■ GIVEN PASSAGE
<<<<
Afghanistan is back to literally the exact same state it was 20 years ago, and 40 years ago and 40 years from now. Sadly due to geography and history Afghanistan will always be a backwater run by warlords. The past 20 years were Afghanistan's big chance to change its fate, but nobody was interested in fighting for it.
Not sure if you remember 9/11 but what was the US supposed to do? Scold the Taliban and tell them not to let it happen again? They demanded Bin Laden be handed over and they refused, so they invaded. Not unreasonable imo. And how long should the US occupy them, if after 20 years the ANA cant fight for itself they never will be abe to. Should the US occupy them until the end of time?
Iraq got rid of a brutal dictator and one of the most hated men in history, both internationally and by his own people.The total number of deaths and disappearances Caused by Sadam is estimated to be between 250,000 to 290,000. (not including the Iraq Iran war) The estimated casuaties from Iraq are between 280,771-315,190 Iraqi civilians killed by direct violence since the U.S. invasion. A Vast majority of them were not directly caused by the US but the various militias. Again I'm not defending the Iraq war, I think it was a mistake and things should have been handled differently, but the 'US bad so Russia can do bad ' mentality is completely moronic.
>>>>
■ STUDY QUESTIONS
A: Condense the comment's paragraph beginning "Afghanistan is back to" into fewer words, keeping its main points.
B: Reproduce the part of the comment starting at "Iraq got rid" and ending at "is completely moronic.", changing "dictator" to "tyrant".
The saved entries are separate material with no connection to the comment.

Saved entries:
<<<<
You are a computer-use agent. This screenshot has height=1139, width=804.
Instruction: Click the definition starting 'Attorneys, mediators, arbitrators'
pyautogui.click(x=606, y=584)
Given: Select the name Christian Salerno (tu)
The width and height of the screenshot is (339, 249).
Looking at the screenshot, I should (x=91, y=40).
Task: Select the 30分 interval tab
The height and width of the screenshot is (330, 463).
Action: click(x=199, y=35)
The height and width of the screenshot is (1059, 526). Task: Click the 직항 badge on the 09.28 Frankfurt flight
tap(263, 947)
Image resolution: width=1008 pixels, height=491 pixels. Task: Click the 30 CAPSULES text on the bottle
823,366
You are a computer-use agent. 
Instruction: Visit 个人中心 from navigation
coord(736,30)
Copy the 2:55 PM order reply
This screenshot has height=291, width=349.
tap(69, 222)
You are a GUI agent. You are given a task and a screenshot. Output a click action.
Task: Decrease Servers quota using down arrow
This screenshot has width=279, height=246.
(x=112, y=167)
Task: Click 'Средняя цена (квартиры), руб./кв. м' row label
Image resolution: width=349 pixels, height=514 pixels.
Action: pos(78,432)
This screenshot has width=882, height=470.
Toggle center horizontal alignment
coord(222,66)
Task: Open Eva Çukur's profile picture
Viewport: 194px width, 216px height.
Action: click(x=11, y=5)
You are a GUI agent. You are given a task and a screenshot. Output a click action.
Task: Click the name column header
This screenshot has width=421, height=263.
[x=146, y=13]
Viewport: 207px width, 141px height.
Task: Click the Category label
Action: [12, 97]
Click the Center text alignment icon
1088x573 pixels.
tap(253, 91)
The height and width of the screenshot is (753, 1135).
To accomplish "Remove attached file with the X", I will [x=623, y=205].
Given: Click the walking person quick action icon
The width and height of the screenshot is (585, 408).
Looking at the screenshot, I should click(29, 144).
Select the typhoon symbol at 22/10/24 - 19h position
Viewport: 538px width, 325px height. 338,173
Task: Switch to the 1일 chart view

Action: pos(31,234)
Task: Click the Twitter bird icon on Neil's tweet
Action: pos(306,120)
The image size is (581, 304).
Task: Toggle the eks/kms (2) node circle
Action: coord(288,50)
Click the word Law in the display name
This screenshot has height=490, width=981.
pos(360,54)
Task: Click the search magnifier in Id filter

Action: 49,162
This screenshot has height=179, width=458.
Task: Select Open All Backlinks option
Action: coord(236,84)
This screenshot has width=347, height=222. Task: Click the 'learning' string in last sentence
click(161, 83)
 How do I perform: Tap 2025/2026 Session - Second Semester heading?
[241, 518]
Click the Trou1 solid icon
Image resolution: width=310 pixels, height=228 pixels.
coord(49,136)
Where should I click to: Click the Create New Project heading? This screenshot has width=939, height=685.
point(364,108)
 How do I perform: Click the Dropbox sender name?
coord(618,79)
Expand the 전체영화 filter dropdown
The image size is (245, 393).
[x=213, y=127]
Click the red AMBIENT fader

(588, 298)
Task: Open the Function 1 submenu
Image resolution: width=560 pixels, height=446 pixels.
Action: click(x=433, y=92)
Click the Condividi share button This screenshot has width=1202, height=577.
>>>>
■ SOLUTIONS TO THE PROBLEMS
A: Afghanistan is in the same state it was in 20 and 40 years ago, and will be in 40 years from now. Its geography and history mean it will always be a backwater run by warlords. The past 20 years were its big chance to change that, but nobody was interested in fighting for it.

B:
Iraq got rid of a brutal tyrant and one of the most hated men in history, both internationally and by his own people.The total number of deaths and disappearances Caused by Sadam is estimated to be between 250,000 to 290,000. (not including the Iraq Iran war) The estimated casuaties from Iraq are between 280,771-315,190 Iraqi civilians killed by direct violence since the U.S. invasion. A Vast majority of them were not directly caused by the US but the various militias. Again I'm not defending the Iraq war, I think it was a mistake and things should have been handled differently, but the 'US bad so Russia can do bad ' mentality is completely moronic.